The study, recently completed in Australia, explored four DHT arms and examined secondary efficacy, body composition, blood pressure, and pharmacokinetic parameters, providing crucial insights that may guide future research and development efforts.
Richard Christopher, CEO of Lexaria, expressed enthusiasm about the results, noting, "This adds to a growing dataset that highlights the potential benefits of our DehydraTECH platform.
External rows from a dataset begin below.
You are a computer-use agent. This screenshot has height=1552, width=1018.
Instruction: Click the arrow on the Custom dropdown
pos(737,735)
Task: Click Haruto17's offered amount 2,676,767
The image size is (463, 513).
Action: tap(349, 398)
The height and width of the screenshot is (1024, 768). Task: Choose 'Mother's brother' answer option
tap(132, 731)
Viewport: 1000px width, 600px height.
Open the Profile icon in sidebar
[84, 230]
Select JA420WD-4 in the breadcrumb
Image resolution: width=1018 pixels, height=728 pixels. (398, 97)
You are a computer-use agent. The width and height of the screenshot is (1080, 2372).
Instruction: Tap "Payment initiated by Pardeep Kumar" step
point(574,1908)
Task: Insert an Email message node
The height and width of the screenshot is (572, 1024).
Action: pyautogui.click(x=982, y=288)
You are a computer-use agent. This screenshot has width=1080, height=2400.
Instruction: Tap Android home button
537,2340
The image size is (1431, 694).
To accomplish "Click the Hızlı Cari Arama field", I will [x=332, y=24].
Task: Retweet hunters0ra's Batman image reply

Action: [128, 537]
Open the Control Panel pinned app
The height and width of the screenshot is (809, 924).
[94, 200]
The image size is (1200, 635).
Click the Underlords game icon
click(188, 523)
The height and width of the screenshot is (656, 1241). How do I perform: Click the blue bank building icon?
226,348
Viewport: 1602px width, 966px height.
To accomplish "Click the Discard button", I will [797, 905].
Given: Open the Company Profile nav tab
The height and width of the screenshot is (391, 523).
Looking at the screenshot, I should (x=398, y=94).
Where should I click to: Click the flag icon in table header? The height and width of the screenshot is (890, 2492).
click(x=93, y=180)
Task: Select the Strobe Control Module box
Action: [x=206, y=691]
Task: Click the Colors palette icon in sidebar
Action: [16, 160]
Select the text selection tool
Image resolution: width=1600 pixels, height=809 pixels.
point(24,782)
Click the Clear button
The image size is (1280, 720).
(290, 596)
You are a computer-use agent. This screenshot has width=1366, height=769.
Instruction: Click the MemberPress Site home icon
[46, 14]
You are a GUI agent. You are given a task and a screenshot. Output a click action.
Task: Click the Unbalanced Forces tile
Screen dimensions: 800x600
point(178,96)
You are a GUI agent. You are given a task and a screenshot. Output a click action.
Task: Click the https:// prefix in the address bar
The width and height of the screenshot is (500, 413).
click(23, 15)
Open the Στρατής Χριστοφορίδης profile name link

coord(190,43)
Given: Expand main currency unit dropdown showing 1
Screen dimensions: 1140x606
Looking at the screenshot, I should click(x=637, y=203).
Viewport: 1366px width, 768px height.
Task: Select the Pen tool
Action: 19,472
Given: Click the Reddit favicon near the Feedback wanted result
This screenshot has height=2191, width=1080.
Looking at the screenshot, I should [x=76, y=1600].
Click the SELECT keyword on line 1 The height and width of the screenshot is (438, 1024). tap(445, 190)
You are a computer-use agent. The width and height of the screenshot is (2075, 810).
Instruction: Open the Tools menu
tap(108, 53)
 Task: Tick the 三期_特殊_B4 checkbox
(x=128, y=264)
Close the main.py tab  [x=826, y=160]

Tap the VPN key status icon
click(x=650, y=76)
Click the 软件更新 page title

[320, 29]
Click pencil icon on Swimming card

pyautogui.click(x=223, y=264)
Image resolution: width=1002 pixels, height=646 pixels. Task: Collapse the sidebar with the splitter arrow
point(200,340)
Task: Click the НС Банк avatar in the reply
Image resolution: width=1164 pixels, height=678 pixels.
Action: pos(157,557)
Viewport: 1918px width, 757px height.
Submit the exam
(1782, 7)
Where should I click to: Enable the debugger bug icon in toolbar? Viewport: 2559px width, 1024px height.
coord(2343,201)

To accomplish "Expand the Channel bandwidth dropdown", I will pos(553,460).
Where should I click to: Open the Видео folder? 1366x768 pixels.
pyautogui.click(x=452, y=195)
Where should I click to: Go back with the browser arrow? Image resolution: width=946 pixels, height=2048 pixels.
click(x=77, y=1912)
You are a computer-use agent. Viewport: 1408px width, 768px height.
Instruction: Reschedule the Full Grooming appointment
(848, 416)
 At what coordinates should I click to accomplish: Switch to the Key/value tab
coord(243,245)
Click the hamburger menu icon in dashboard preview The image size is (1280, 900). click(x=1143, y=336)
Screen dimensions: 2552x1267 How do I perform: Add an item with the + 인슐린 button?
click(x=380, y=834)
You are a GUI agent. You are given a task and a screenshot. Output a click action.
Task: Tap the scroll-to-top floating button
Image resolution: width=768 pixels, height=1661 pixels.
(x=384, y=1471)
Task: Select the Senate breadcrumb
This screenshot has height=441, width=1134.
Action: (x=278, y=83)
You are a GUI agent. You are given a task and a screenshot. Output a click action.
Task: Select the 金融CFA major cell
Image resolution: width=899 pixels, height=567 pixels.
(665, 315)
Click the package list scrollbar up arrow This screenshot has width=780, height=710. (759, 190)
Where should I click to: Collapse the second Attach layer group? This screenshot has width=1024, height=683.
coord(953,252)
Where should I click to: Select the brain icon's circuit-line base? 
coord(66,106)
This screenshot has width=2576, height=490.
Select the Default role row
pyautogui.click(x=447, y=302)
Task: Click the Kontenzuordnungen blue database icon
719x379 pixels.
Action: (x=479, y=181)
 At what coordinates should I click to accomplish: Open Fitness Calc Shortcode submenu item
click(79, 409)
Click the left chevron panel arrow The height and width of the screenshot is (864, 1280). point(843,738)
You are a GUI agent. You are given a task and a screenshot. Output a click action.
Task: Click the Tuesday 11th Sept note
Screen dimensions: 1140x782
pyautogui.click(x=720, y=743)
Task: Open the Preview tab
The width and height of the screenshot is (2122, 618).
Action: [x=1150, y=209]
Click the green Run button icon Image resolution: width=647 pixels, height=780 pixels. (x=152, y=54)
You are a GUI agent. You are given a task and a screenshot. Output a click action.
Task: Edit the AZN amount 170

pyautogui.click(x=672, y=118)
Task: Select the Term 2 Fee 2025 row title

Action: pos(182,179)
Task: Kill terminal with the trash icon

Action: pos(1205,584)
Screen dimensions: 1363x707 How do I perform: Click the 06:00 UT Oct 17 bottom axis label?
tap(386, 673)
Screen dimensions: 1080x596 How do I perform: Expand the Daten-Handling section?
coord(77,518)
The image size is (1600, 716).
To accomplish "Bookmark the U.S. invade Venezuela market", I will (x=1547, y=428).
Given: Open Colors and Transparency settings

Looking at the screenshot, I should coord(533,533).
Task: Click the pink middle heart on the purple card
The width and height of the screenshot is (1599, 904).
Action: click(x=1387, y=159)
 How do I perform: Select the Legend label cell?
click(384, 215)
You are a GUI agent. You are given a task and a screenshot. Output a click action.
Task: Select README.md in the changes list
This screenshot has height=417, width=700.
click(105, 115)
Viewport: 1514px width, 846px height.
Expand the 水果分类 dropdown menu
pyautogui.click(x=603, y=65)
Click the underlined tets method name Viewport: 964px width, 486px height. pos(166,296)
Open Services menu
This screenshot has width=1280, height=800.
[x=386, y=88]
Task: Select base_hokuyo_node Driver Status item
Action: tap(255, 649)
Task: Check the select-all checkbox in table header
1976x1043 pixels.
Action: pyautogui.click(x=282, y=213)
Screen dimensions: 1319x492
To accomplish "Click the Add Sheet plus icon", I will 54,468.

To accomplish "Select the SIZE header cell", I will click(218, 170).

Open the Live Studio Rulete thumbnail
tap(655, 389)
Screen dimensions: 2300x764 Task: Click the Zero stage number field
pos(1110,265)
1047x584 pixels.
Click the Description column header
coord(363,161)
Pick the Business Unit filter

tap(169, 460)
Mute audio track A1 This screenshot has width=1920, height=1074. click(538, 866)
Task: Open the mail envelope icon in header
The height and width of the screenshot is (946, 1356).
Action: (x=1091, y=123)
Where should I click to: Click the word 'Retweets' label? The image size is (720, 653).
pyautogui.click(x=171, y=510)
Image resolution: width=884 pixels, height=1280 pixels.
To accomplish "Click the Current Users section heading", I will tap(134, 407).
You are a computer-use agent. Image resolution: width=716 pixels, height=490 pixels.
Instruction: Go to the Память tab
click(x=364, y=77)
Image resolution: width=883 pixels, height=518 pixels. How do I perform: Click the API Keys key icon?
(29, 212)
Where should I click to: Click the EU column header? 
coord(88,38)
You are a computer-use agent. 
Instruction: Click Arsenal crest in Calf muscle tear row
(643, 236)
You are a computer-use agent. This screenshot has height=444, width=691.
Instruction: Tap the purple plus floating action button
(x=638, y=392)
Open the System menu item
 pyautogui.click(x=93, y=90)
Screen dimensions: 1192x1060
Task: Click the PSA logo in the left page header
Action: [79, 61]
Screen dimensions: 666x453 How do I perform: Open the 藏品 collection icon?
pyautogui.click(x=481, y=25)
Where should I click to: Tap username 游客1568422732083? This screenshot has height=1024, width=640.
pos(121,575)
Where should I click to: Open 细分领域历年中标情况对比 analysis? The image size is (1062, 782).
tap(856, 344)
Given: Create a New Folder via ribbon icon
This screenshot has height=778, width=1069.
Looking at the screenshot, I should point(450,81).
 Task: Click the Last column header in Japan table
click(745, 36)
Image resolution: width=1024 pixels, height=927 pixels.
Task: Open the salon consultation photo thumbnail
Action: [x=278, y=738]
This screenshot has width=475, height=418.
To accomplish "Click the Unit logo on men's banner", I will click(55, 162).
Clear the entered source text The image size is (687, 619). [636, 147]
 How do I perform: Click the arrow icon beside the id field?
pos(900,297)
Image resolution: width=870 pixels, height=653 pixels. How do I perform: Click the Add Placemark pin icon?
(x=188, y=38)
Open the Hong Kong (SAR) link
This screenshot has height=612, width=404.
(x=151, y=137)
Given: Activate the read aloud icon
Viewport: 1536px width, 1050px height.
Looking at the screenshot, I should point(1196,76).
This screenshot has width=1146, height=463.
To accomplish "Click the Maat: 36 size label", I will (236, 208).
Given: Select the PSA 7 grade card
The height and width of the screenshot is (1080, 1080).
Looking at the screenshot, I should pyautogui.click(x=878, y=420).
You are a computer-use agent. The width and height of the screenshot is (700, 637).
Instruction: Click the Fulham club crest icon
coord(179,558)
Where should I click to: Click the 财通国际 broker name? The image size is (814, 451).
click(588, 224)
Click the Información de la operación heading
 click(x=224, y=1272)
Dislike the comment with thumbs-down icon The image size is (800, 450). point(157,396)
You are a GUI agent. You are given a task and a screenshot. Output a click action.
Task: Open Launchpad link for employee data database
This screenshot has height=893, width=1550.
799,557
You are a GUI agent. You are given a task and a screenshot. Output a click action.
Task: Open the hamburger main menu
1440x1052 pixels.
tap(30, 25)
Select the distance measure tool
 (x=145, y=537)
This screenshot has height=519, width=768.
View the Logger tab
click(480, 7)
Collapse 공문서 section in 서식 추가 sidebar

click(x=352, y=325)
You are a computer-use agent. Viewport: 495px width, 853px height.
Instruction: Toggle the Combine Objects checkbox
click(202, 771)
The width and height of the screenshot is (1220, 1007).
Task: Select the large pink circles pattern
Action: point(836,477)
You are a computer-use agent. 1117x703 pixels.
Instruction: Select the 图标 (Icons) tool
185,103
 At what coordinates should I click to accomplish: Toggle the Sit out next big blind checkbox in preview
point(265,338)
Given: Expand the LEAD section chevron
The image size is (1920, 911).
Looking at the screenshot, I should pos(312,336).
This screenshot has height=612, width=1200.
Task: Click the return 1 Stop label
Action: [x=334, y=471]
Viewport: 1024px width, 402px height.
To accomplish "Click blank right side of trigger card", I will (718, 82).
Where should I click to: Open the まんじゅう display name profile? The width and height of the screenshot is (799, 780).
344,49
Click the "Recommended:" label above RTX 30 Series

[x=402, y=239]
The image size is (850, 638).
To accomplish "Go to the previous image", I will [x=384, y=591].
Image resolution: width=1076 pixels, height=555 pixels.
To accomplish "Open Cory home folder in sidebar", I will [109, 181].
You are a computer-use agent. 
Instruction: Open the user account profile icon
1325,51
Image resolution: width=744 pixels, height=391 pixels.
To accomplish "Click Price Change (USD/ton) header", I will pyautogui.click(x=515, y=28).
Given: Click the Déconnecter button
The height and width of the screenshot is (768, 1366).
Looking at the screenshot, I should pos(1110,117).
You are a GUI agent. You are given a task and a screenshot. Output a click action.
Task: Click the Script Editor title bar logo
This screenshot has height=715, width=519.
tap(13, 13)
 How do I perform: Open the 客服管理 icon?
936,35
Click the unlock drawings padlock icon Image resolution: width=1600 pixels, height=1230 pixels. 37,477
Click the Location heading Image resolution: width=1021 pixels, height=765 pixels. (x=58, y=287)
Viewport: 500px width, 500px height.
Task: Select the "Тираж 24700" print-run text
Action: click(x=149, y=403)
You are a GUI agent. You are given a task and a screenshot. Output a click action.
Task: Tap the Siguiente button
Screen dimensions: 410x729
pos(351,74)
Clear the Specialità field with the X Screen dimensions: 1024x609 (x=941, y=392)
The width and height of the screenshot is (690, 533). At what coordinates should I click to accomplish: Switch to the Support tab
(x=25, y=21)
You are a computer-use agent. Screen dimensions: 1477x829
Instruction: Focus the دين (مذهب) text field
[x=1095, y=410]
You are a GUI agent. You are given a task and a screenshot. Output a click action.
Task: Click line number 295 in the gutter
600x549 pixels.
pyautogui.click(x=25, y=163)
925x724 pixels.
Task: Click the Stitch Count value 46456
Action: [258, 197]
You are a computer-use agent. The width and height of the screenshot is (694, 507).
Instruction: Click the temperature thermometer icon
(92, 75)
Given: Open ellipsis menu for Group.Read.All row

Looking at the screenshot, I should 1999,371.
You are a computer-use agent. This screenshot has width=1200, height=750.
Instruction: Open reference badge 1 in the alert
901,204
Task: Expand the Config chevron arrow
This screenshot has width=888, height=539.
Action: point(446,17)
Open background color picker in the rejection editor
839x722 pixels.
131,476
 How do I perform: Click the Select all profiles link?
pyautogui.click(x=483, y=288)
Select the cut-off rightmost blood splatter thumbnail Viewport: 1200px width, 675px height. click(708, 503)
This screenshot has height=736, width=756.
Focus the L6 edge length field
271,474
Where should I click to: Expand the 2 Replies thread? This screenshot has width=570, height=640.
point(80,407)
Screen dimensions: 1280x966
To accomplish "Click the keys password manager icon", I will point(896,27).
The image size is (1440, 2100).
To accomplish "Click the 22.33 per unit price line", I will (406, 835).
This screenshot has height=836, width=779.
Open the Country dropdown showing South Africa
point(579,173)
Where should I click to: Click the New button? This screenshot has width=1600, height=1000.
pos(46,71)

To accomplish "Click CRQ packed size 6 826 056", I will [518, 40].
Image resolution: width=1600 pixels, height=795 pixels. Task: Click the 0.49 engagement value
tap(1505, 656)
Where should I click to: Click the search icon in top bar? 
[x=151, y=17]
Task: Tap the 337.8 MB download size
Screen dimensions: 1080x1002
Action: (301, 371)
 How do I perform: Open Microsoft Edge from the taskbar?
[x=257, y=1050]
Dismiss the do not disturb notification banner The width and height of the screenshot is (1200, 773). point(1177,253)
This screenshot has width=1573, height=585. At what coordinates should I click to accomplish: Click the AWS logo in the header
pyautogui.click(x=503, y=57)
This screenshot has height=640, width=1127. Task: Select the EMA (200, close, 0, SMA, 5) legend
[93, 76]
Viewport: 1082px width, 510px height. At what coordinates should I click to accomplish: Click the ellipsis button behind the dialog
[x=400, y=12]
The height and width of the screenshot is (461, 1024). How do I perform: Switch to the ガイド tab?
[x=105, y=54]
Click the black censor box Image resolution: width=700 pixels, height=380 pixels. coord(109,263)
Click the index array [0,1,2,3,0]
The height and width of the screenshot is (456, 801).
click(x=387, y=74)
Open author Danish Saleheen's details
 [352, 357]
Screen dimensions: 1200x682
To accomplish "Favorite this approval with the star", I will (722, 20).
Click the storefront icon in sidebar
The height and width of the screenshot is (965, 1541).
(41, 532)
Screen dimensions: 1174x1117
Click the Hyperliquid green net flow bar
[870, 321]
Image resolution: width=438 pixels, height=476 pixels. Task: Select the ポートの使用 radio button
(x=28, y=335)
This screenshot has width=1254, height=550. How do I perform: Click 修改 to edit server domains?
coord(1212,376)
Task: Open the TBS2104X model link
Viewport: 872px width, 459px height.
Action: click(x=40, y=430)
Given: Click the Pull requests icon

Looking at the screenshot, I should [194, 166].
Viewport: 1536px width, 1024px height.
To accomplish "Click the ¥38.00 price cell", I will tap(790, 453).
Clinical data is essential at this stage, and we are excited for the directions our research is taking into 2026 and beyond."
At the 16-week mark, there were no significant differences in mean fasting glucose, cholesterol, and LDL cholesterol between the DHT arms and the Rybelsus® control group.
In terms of body composition, the DHT-semaglutide group showed a modest reduction in fat mass (-1.08 kg) and total mass (-1.40 kg), with minimal reduction in lean mass (-0.41 kg), compared to more significant reductions in the Rybelsus® group.
The study also observed that the DHT-CBD arm, which was not designed as an efficacy endpoint, achieved notable reductions in blood pressure, which was of particular interest given the participants were not required to be hypertensive.
At week 4, systolic blood pressure decreased by -4.6 mmHg and diastolic blood pressure by -4.0 mmHg, with continued reductions observed at the week 16 follow-up.
In pharmacokinetic analyses, plasma levels of CBD and semaglutide were quantifiable in DHT arms, though plasma semaglutide levels were not detectable due to unforeseen assay issues.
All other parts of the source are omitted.